The 10 μL of wild-type or mutant sporidia (OD₆₀₀≈ 1.0) was diluted into 100 mL YnPS medium (10g/L yeast nitrogen base [YNB], 20g/L peptone, 20g/L sucrose), with or without supplementation of 1 mg/mL l-tryptophan (Trp), and allowed to grow at 28°C, 200 rpm for 2 days. The fungal samples were collected by centrifugation and sent for targeted metabolomics analysis of tryptophan metabolites by Shanghai Applied Protein Technology Co. Ltd. The collected fungal samples were weighted (100 ± 5 mg per sample) and homogenized using Biospec MiniBeadbeater24 (Fastprep24). Ten microliters of internal standard solution and 0.5 mL water-acetonitrile-methanol (1:2:2, vol/vol/vol) solution were added into the homogenized samples. Four hundred microliters of supernatant from the samples was collected and dried under nitrogen gas after centrifugation. The residue was redissolved in 100 μL acetonitrile-water (1:1, vol/vol) solution and then centrifuged at 14,000 × g. The supernatant was injected for high-pressure liquid chromatography–tandem mass spectrometry (HPLC-MS/MS) analysis.

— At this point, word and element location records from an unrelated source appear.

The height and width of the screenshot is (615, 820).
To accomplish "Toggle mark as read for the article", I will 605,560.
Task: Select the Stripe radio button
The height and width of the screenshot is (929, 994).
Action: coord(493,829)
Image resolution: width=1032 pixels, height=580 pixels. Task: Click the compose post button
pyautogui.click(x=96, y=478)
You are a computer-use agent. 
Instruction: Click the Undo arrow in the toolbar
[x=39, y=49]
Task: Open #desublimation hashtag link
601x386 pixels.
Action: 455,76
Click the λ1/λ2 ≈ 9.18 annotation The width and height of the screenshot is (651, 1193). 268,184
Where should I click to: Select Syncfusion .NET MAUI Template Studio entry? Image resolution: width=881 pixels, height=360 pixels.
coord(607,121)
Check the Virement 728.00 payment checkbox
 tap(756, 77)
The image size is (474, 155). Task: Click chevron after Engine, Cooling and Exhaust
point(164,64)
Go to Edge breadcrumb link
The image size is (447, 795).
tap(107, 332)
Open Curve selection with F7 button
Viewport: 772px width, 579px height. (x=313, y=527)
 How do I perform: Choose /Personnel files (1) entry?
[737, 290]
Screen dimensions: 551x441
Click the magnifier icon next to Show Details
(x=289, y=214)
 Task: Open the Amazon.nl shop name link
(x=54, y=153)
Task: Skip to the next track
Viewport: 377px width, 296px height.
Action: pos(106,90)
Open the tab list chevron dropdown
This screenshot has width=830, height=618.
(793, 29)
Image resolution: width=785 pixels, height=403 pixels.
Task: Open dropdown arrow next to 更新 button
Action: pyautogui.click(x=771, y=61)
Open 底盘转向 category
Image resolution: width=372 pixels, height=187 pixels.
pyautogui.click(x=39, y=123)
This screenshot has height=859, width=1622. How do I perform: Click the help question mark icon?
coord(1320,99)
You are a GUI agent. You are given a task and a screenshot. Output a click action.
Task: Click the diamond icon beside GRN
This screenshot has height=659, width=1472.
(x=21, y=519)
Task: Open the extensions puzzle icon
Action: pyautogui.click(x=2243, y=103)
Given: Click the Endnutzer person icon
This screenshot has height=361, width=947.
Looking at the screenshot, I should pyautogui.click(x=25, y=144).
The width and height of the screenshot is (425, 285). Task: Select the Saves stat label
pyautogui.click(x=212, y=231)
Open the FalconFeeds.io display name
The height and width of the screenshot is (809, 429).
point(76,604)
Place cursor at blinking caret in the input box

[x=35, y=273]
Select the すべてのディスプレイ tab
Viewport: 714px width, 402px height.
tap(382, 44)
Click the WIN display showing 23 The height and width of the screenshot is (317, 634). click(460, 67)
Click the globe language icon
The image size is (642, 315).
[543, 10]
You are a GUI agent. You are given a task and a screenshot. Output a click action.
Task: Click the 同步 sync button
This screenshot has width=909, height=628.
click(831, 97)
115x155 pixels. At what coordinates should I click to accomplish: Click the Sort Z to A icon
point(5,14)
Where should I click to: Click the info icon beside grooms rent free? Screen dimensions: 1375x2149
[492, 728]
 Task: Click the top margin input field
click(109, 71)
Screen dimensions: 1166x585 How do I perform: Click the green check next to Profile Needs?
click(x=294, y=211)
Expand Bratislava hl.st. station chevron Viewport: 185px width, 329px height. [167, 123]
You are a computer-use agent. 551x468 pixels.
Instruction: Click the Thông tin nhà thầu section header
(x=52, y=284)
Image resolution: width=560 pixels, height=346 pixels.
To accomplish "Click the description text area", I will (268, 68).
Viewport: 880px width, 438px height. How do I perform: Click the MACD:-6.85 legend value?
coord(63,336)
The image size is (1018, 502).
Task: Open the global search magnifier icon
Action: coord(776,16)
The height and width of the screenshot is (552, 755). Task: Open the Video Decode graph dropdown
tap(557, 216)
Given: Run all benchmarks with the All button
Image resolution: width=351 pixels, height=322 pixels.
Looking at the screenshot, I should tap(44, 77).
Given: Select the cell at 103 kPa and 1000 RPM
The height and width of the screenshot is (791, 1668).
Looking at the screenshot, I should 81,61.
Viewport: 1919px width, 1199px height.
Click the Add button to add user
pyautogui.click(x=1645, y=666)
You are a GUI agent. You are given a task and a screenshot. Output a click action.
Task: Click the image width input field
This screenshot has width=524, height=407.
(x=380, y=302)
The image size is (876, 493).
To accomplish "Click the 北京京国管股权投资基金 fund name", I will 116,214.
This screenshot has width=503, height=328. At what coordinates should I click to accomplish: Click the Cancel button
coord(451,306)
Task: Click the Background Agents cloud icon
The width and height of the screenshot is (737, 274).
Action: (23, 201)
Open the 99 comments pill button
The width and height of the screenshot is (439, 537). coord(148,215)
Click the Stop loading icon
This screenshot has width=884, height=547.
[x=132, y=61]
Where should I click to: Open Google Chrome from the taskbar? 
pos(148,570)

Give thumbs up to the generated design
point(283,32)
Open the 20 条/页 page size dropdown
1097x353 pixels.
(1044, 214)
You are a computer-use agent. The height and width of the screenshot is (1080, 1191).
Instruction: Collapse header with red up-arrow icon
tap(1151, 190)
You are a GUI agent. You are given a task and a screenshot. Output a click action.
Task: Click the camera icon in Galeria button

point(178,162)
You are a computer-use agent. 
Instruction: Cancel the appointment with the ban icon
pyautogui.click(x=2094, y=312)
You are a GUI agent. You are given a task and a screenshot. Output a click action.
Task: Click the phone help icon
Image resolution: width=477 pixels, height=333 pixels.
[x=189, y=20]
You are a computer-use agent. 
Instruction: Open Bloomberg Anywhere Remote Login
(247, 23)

The separation was performed on an ultraperformance liquid chromatography (UPLC) system (Agilent 1290 Infinity UHPLC) using a C₁₈ column (Waters, CSH C₁₈ 1.7 μm, 2.1 mm by 100 mm column) by gradient elution. Eluents A and B were acetonitrile and water consisting of 20 mM ammonium formate buffer (pH 3.7), respectively. The gradient elution program was as follows: 0 min, 15% B, 2 min, 15% B, 9 min, 98% B, 11 min, 98% B, 11.5 min, 15% B, and 14 min, 15% B. Before injecting the next sample, the column was equilibrated with the initial mobile phase for 5 min. The flow rate was 0.4 mL/min and the column temperature was set at 50°C. 5500 QTRAP (AB SCIEX) was performed in positive and negative switch mode. The ESI positive source conditions were as follows: source temperature, 550°C; ion source gas 1 (Gas1), 55; ion source gas 2 (Gas2), 55; curtain gas (CUR), 40; ionSapary voltage floating (ISVF), +4,500 V. The ESI negative source conditions were as follows: source temperature, 550°C; ion source gas 1 (Gas1), 55; ion source gas 2 (Gas2), 55; curtain gas (CUR), 40; ionSapary voltage floating (ISVF), −4,500 V. Multiple reaction monitoring (MRM) method was used for mass spectrometry quantitative data acquisition. The APCI source conditions were as follows: source temperature, 550°C; ion source gas 1 (Gas1), 55; ion source gas 2 (Gas2), 55; curtain gas (CUR), 40; ionSapary voltage floating (ISVF), +5,500 V. MRM method was used for mass spectrometry quantitative data acquisition.

Pathogenicity assay.

The WT or mutant sporidia were cultured in 10 mL liquid YePS medium for 2 days, the OD₆₀₀ was adjusted to approximately 1.0, and the sporidia were added to 1 L of fresh YePS without antibiotics at a ratio of 1:100, followed by liquid culture at 28°C, 200 rpm for another 2 days. Such cultured sporidia were mixed in equal volumes with the opposite mating types and used for soaking the sugarcane seed stems, kept at 28°C for 1 day. The soak-inoculated sugarcane stems were planted in pots (5 to 6 seedlings per pot). Two weeks after sugarcane planting, a portion of the sugarcane seedlings were injected with 1 mL of mixed (MAT-1×MAT-2 or MAT-1×ssaro8Δ) sporidia (OD₆₀₀≈ 1.0) at the base of the stems. ddH₂O served as the blank (negative) control for both soaking and injection infections. Each treatment contains around 20 seedlings. Disease symptoms were examined at 3 months post planting. Data analysis was performed by one-way analysis of variance (ANOVA).

Data availability.

All requisite data from this study are openly available from public repositories and/or online databases as indicated in the manuscript. Additional data may be found in the supplemental material files.